Many AI initiatives start with excitement and investment, only to stall, drift off scope, or struggle to deliver meaningful results. In regulated sectors, these issues are compounded by governance, risk, and compliance concerns that can erode executive confidence.
The AI Project Rescue engagement provides an independent, structured way to diagnose what’s going wrong, re‑align stakeholders, and develop a realistic recovery plan that balances value, feasibility, and risk.
What this engagement includes
- Rapid project diagnostic
A short, focused review of project goals, design, data, governance, and delivery to surface what is and isn’t working, based on stakeholder interviews and key documentation. - Root‑cause analysis and alignment
Identification of technical, data, process, governance, or vendor issues at the heart of underperformance, followed by an alignment session to validate findings with business, risk, and technology stakeholders. - Recovery roadmap and options
A practical, phased relaunch plan that outlines options (fix, re‑scope, pause, or stop), with clear trade‑offs, recommended next steps, and built‑in governance and risk controls. - Executive briefing
A concise briefing for leadership and/or the board summarizing issues, recommendations, and the proposed recovery path, designed to rebuild confidence and set expectations. - Optional: ongoing oversight
Light‑touch advisory and governance support during the recovery phase to help keep the project aligned with the agreed roadmap.
Best suited for
- Organizations with one or more high‑visibility AI initiatives that are over budget, off timeline, or failing to meet expectations.

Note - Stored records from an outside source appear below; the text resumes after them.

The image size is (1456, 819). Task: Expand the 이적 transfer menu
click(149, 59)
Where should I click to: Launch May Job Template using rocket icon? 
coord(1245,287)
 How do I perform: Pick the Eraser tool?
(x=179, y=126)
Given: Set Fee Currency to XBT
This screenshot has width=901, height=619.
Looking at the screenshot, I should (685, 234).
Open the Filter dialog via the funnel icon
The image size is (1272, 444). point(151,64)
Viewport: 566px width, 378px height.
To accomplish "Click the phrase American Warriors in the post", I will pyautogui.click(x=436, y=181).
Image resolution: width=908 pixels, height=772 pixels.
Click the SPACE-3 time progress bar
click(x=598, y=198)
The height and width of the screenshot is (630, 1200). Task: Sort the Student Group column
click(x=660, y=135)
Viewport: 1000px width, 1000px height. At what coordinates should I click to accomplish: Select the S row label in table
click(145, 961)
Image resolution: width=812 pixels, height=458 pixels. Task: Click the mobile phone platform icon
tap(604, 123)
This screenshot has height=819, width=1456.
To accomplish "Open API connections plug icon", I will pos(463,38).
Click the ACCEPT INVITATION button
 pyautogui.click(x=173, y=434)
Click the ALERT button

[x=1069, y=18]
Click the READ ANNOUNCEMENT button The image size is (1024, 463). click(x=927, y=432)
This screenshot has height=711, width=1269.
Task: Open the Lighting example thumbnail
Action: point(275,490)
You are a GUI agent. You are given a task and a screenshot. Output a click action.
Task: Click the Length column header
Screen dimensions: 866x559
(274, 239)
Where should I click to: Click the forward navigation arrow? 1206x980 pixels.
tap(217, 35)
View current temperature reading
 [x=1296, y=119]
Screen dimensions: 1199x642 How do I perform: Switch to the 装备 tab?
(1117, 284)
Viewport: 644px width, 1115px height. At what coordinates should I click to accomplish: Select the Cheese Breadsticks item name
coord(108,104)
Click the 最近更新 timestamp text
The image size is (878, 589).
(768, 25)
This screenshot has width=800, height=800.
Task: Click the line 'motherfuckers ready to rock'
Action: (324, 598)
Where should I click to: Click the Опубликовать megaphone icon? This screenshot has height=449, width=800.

- Leaders who need an independent view of whether to fix, re‑scope, pause, or stop an AI project – and how to explain that decision internally.
- Teams facing governance, risk, or compliance concerns around an AI initiative and needing a structured way to address them.
Example outcomes
- A clear, shared understanding of why the AI project stalled or underperformed.
- Alignment among business, technical, and risk stakeholders around a realistic recovery plan.
- Built‑in governance and risk controls to reduce the likelihood of similar issues in future AI initiatives.
- A credible path to measurable value – or a justified decision to exit the project with lessons learned.